“Let all bitterness and wrath and anger and clamor and slander be put away from you, along with all malice. Be kind to one another, tenderhearted, forgiving one another, as God in Christ forgave you.”
Live and love like Jesus. That’s Belmont’s description of what it means to be a disciple of Christ.
In this passage, Paul gives a list of items that we can all agree have no place in the church, and replaces it with a list that every group of believers should foster. We understand this, but we also understand that the church doesn’t always function as it should. I believe this is why Paul adds the little reminder at the end, “as God in Christ forgave you.”
When we hold on to offense and allow it to turn into bitterness, wrath, and slander we’re not only forgetting how we should live, but also forgetting that we’ve already enjoyed the forgiveness and mercy of God for being offensive ourselves – to others and to Christ. This not only affects our spiritual health, but it thwarts the work of the church.

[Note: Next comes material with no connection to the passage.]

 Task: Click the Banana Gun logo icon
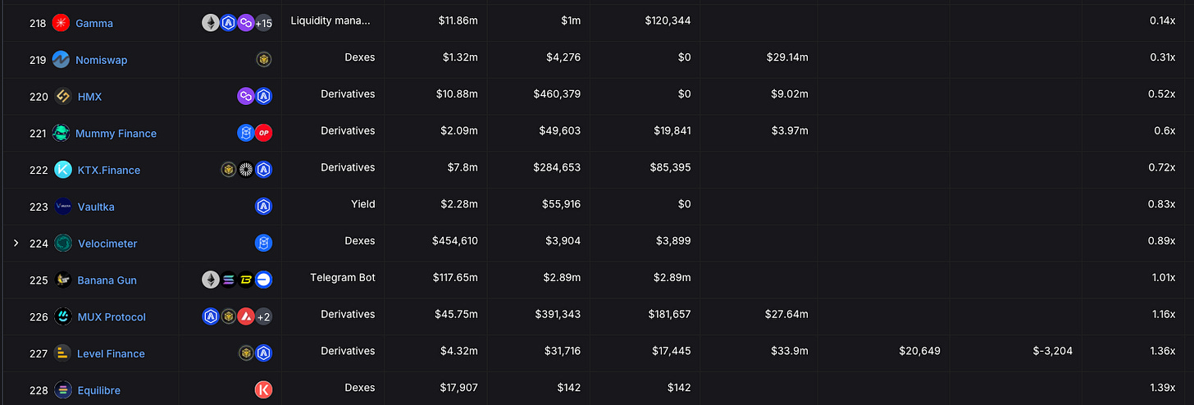tap(63, 280)
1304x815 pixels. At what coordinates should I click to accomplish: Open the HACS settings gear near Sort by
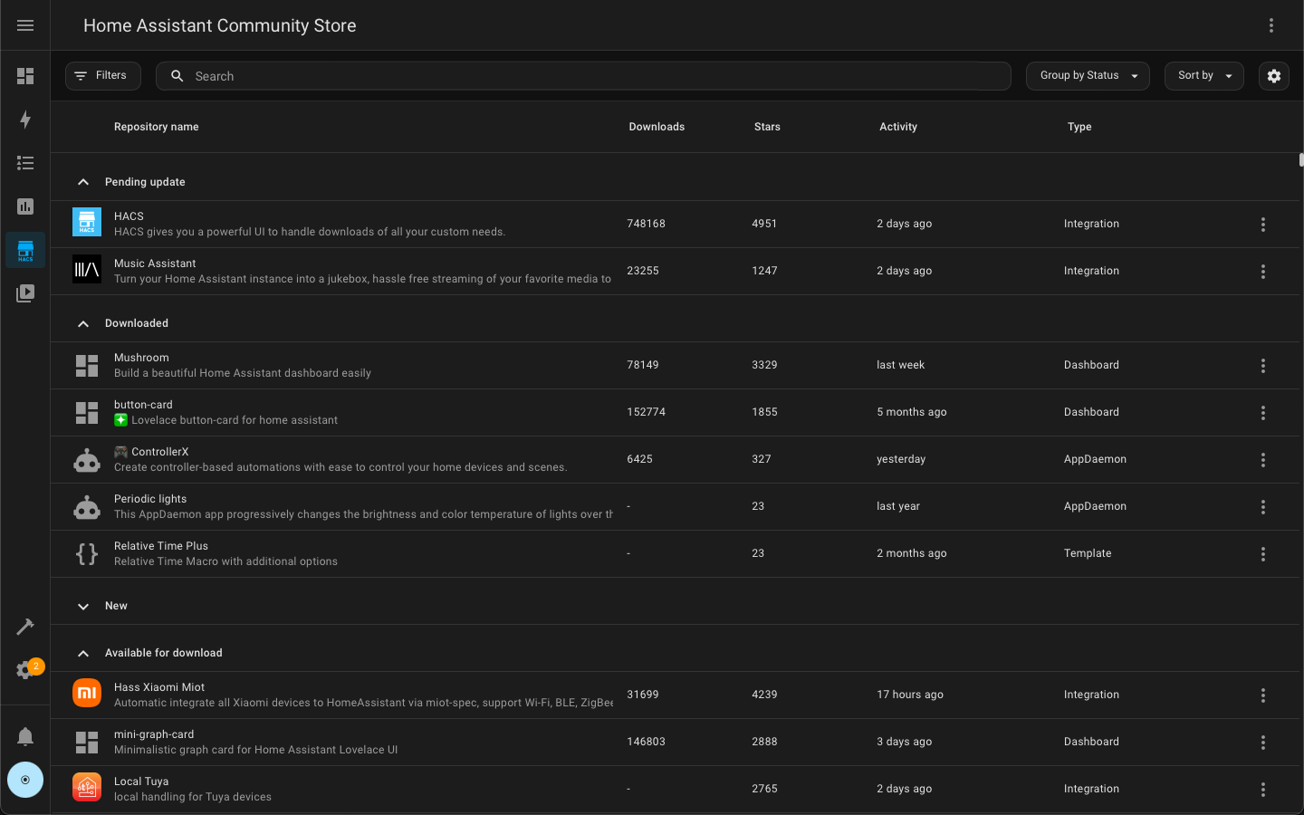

When we are tempted to react to an offense in a way that seems natural and justified, let’s remember that we have been forgiven for far worse, and we are called to a higher purpose.
While using the HEAR method (see below) consider the following questions:
- Why do you think our natural response to offense is to become angry, bitter, and want to fight back?
- How does this hurt the work of the church?
- Take some time to meditate on the many ways that God has been kind, tenderhearted, and forgiving to you.
Highlight – what words or phrases jump out at you?
Explain – what does the passage mean?
Apply – how does the passage intersect with your life today?
Respond – how is God leading you to respond?